• **Stated exercise 1**:
Retype the passage of the thread on general relativity verbatim, beginning at the words "There is a constant" and stopping after "equal to 'c'.".

— Start Supplied passage —

Like I said, the important *physical* result of the weak-field expansion
of GR is that it shows that

V(r) ~ 1/r

the constant out front expresses the choice of units, it can be 10^{-11} or 10
or 1 or anything really. It's the 1/r part that's important.

GR was not in any way "backfit" onto Newtonian gravity.

Well, at least you seem to accept that Einstein's 'relativity' was a
'variation' on Newtonian 'relativity.'

While I would call that a strong statement, it is a defensible position.
The idea that time could be relative too was definately a big leap though.
(Of course others had this idea too, not just Einstein).

--
Matthew Nobes
c/o Physics Dept. Simon Fraser University, 8888 University
Drive Burnaby, B.C., Canada
http://www.sfu.ca/~manobes

Matthew Nobes wrote in message
...
greywolf42 wrote:

Matthew Nobes wrote in message
...
Thomas Clarke wrote:
"greywolf42" wrote in message
[snip]

[snip mangled stuff]

'Mangled stuff?'

There is a constant G in all formulations of gravity.
Newton got their first so that G was defined in terms of
Newton's F=GmM/r^2 on the basis of observation.
If somehow GR had been invented before
inverse square gravity, then G might have been determined
from observation with the 8-pi absorbed into it.

But to call this "backfit" is to me an overstatement.

It's more than that, it's essentially wrong. The *important* thing
about
GR is that it reduces to an inverse square law in the weak field limit.

Plus a constant speed of gravity equal to 'c'.

No. In the weak field limit, c doesn't enter into it.

LOL! So sorry, but you are incorrect. In the weak field limit, the speed
of gravity is 'c.' The speed of gravity tends to infinity as the field
approaches the strong limit. See Steve Carlip's paper,
http://arXiv.org/abs/gr-qc/9909087.

Plus c=1.

LOL! Whether you call it 3.0E8 mps or 3.0E10 cps or 1 light-unit it's the
same thing. A finite speed of gravity, intially determined by Paul Gerber,
17 years prior to Einstein.

(In GR, the speed of gravity
varies between 'c' at the weak-field limit and increases to infinity at
the
strong-field limit.)

That's not true, gravitational waves propagate at c, no matter how strong
they are. Please don't tell me that you're still trying to tell Steve
Carlip what he "really meant" in his Speed of Gravity paper.

I don't think even Steve will disagree that the point of his paper was that
the speed of gravity can be 'c', without any ill effects. Steve disagreed
with my taking his paper and demonstrating that Steve's logic applies to
other finite-speed theories -- not just GR. But here's Steve's conclusion:

"In particular, while the observed absence of aberration is consistent with
instantaneous propagation (with an extra interaction somehow added on to
explain the gravitational radiation reaction), it is also consistent with
the speed-of-light propagation predicted by general relativity."

The constant G (or G/8pi) is merely a unit convention, relativists use
G=1 all the time.

It is not just a unitary convention.

Well, yes it is.

— End Supplied passage —

• **Stated exercise 2**:
Echo the records word for word, beginning at the line that has "Click START TEST button for Frankfurt test" and stopping after the line that has "tap(799, 397)". Omit the pictures from your reply.

— Start Record list —

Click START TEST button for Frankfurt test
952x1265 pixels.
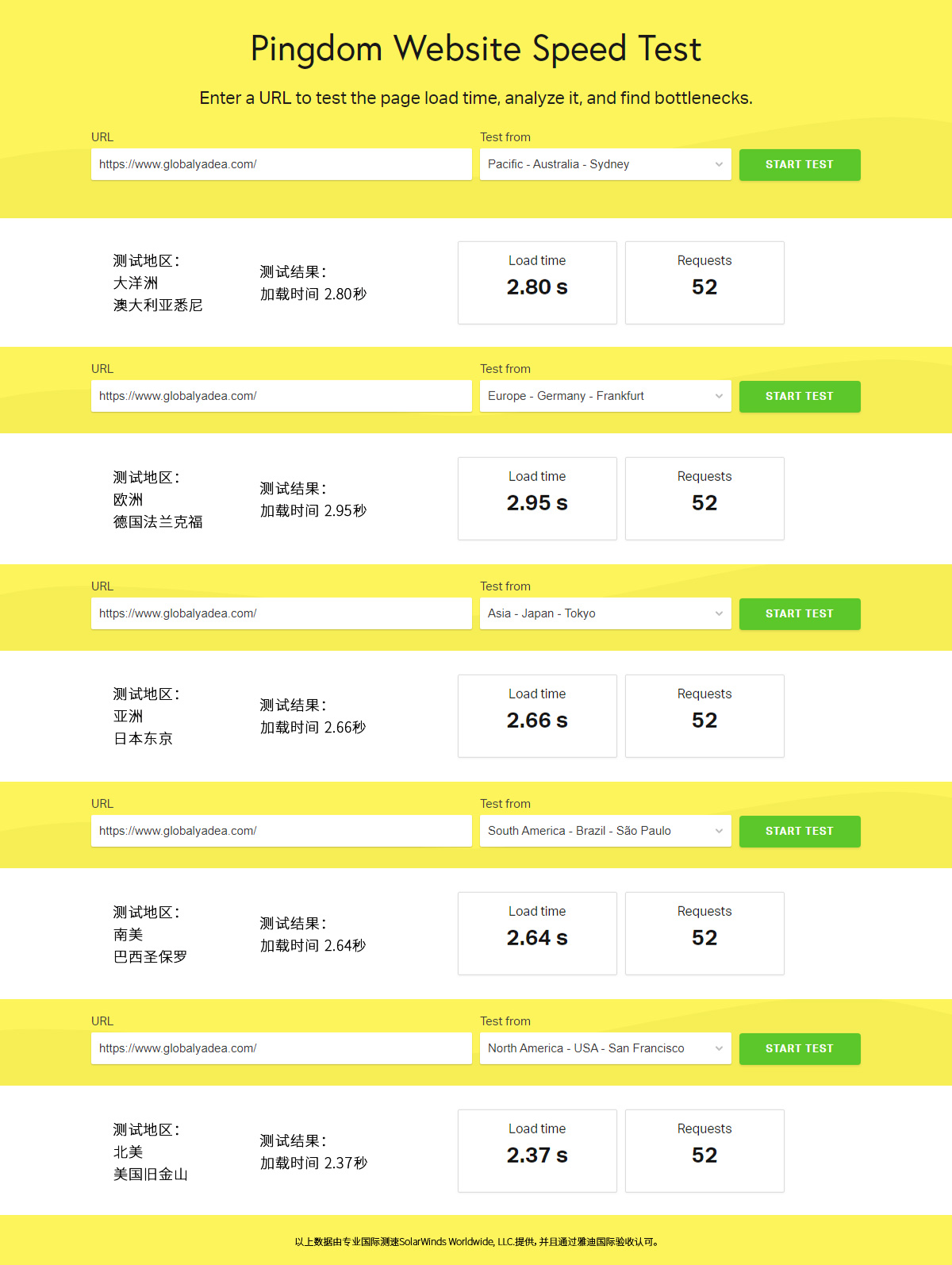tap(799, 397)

— End Record list —
— Start Record list —

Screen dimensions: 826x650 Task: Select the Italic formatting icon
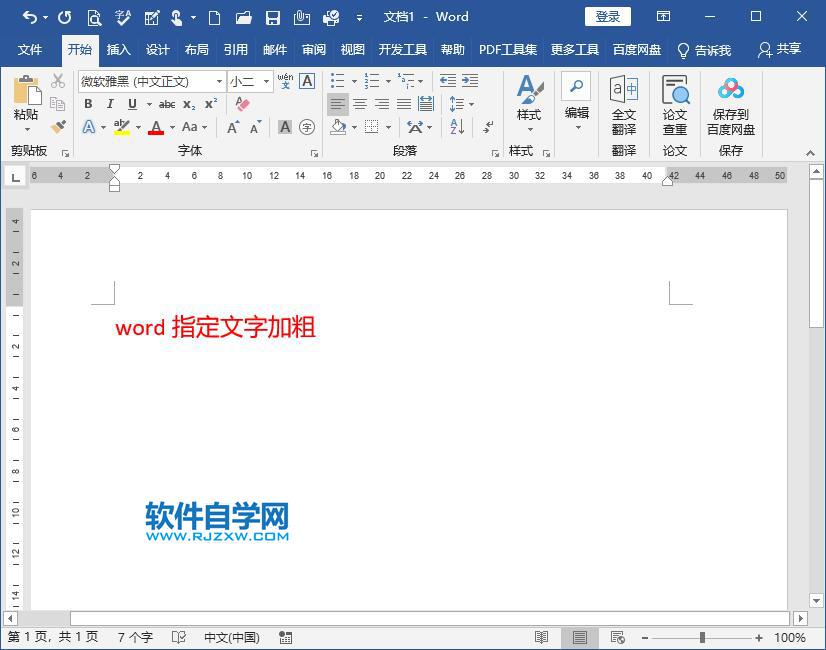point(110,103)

— End Record list —

• **Output 1**:
There is a constant G in all formulations of gravity.
Newton got their first so that G was defined in terms of
Newton's F=GmM/r^2 on the basis of observation.
If somehow GR had been invented before
inverse square gravity, then G might have been determined
from observation with the 8-pi absorbed into it.

But to call this "backfit" is to me an overstatement.

It's more than that, it's essentially wrong. The *important* thing
about
GR is that it reduces to an inverse square law in the weak field limit.

Plus a constant speed of gravity equal to 'c'.

• **Output 2**:
Click START TEST button for Frankfurt test
952x1265 pixels.
tap(799, 397)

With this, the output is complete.